Text for analysis below:

The most important thing to remember is that you must find a bin that works with your head unit that produces the ice. If you're purchasing a new head unit, consider buying a head and bin combo ice maker. To see if your bin is compatible with your existing ice machine head, check the specification sheet for the unit, available on the individual product pages of our website.
Getting the Right Capacity
Commercial ice bin capacities range from 100 to 3250 pounds, and you can separate them into four groups:
- Small (less than 500 pounds)
- Medium (501-900 pounds)
- Large (901-1300 pounds)
- Extra Large (more than 1301 pounds)
Small and medium models tend to be the most popular for restaurants. They offer ample capacities while still being able to fit in kitchens and other crowded spaces. The extra-large models with capacities over 1300 pounds are for storing large volumes of ice and are not found in a typical restaurant, but have a useful place in high-volume facilities like hotels and casinos. Some of the largest units come with their own cart for transporting large amounts of ice to additional bins or ice displays.
When searching for the right ice storage bin, you need to keep in mind how much ice your establishment will need at one time. This can usually be determined by identifying the amount of ice you'll need available during a rush period. For example, a medical facility that uses a consistent amount of ice throughout the day may choose a capacity of about half of what the head unit will produce in 24 hours. Since the use will be spread out over the day, the head unit will have time to create new ice and keep the bin full. On the other hand, a stadium concession stand that may only use ice for a few hours a week should go with a bin that stores the total 24 hour production amount or more. They will use the ice quickly, maybe faster than the machine can produce it, and they'll need a bin large enough to hold all the ice they need.

End of Text for analysis.
Information given below:

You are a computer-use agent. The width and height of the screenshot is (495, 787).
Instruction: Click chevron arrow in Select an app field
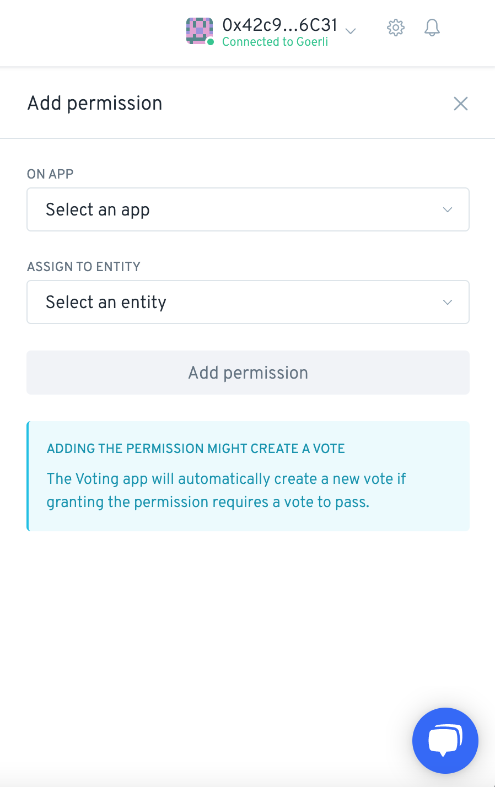pyautogui.click(x=448, y=209)

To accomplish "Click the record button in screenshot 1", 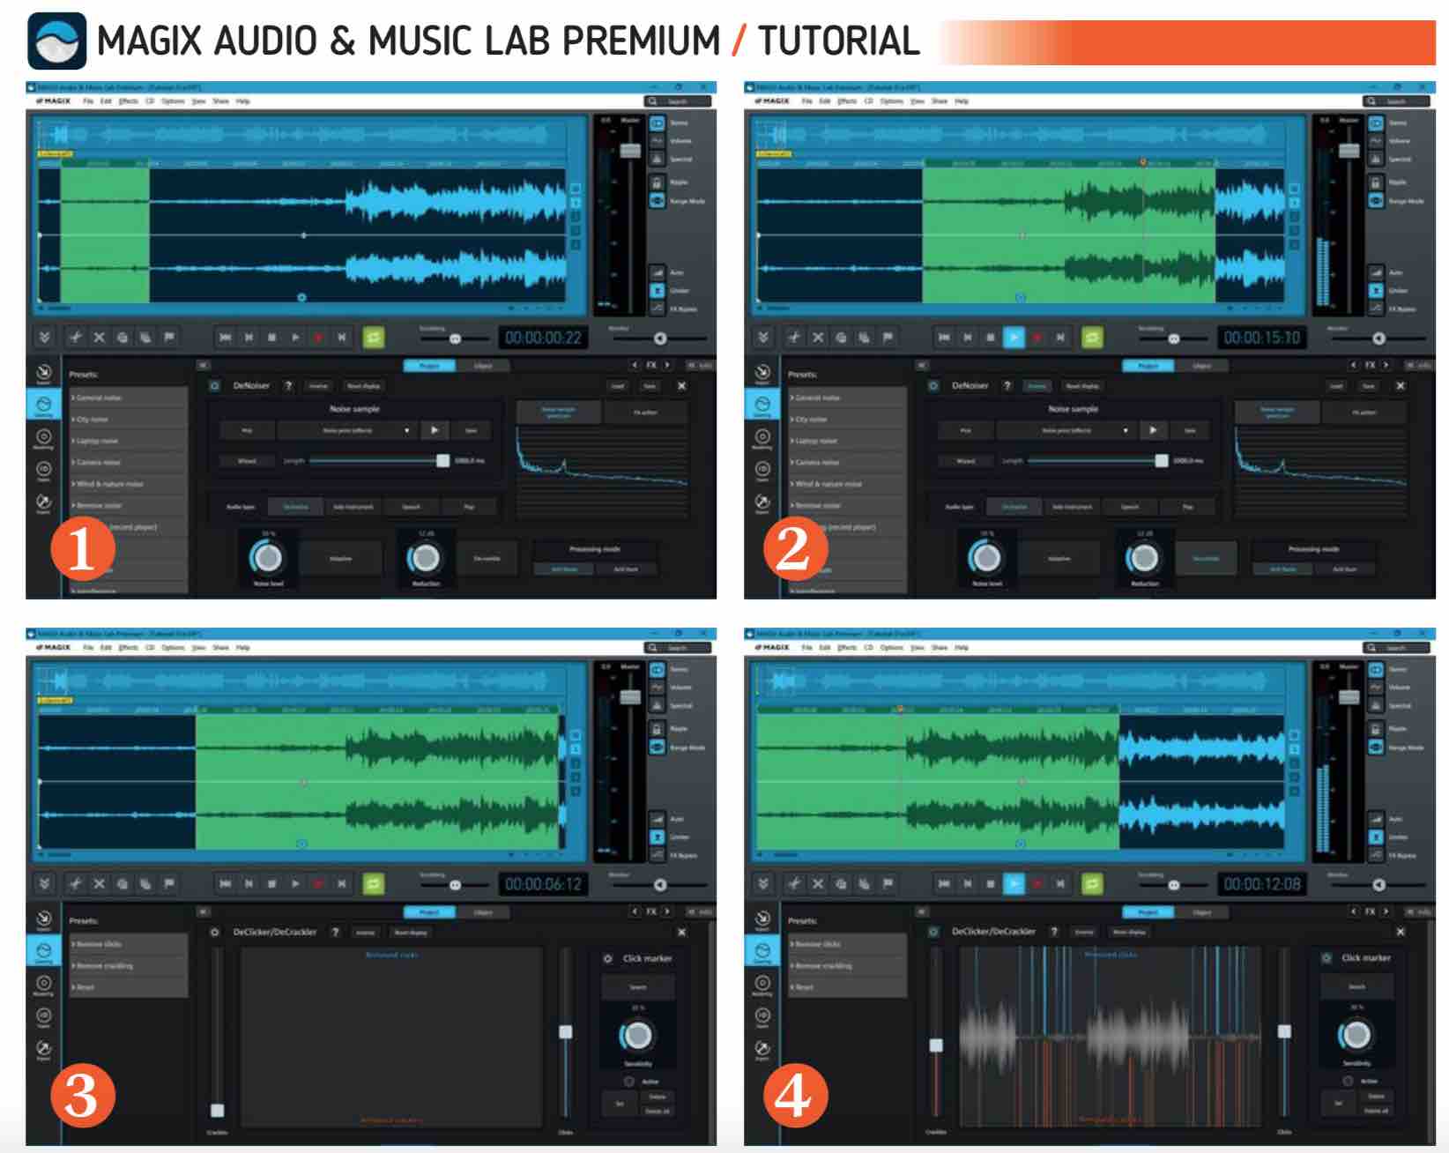I will (x=318, y=338).
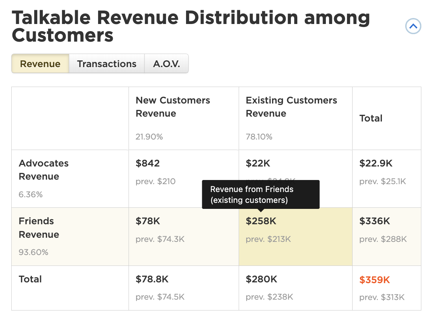433x318 pixels.
Task: Open the A.O.V. tab
Action: (x=166, y=63)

End of Information given.

Work order 1:
Answer these questions using the text on commercial ice bins:
(a) What range of capacities do commercial ice bins cover?
(b) Which two kinds of high-volume facilities are named as places where extra-large models are useful?
(c) About what capacity might a medical facility that uses a consistent amount of ice all day choose?
Work order 2:
Copy out the passage of the text on commercial ice bins starting with "The most important" and going on through "than 1301 pounds)".

Written reply 1:
(a) From 100 to 3250 pounds.
(b) Hotels and casinos.
(c) About half of what the head unit will produce in 24 hours.

Written reply 2:
The most important thing to remember is that you must find a bin that works with your head unit that produces the ice. If you're purchasing a new head unit, consider buying a head and bin combo ice maker. To see if your bin is compatible with your existing ice machine head, check the specification sheet for the unit, available on the individual product pages of our website.
Getting the Right Capacity
Commercial ice bin capacities range from 100 to 3250 pounds, and you can separate them into four groups:
- Small (less than 500 pounds)
- Medium (501-900 pounds)
- Large (901-1300 pounds)
- Extra Large (more than 1301 pounds)